Seguimos explorando un poco, buscando el camino que nos llevaría al Glaciar Albino, sabiendo que no podíamos ir hasta allí por la hora que era, sino simplemente para recorrerlo un poco, pero no lo ubicamos, y llegado un momento se hacía difícil encontrar camino alguno y terminábamos trepándonos a los árboles para abrirnos paso.

Paisaje de película

Claro, cuando todavía encontrábamos árboles que no hubieran sido devorados por el castor…

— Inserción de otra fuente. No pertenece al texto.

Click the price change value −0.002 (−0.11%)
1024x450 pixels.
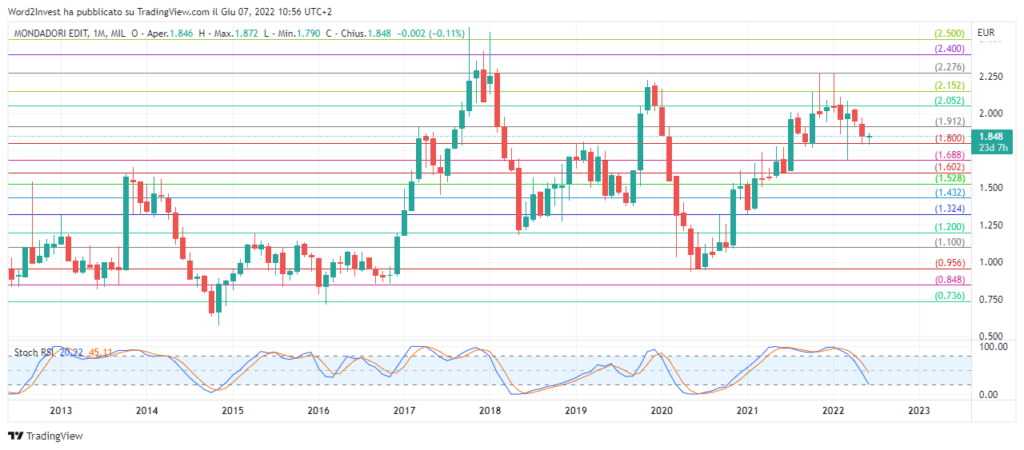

Arbol cortado por el castorLlegaba la hora de volver, entonces, pero para eso queríamos ir por la otra margen de la laguna. No había sendero para eso, así que habría que atravesar troncos caídos, charcos de agua y turbales anegados, para lo cual los que no tenían calzado impermeable estuvieron algo complicados, pero igualmente lo lograron.

La laguna a su nivel

El broche final lo dio el arroyo que nace en la laguna, y en cuyo nacimiento forma como una especie de muy pequeñas cascadas que nosotros debíamos cruzar para volver. Un tronco, que a decir verdad se movía bastante, hacia parcialmente de puente, así que hubo que saltar de roca en roca pisando con cuidado, para finalmente subirse al tronco y terminar en tierra firme nuevamente, sanos y salvos.

Follaje soleado

Y ahora sí, merienda mediante, quedaban únicamente las dos horas de regreso hasta la ruta, que ya emprenderíamos con un cielo tremendo cielo despejado. Al llegar al auto, subimos a un muchacho que hacía dedo para ir a la ciudad. En la charla donde nos contaba cómo era vivir en Ushuaia, le comentamos el episodio del perro, al que él mismo pudo describir perfectamente, para nuestra sorpresa: Era el perro de un amigo suyo, que vive ahí junto al accedo de la laguna, y que siempre se escapa y sale de caminata con los turistas. Habíamos cerrado el círculo. Era el fin de la historia.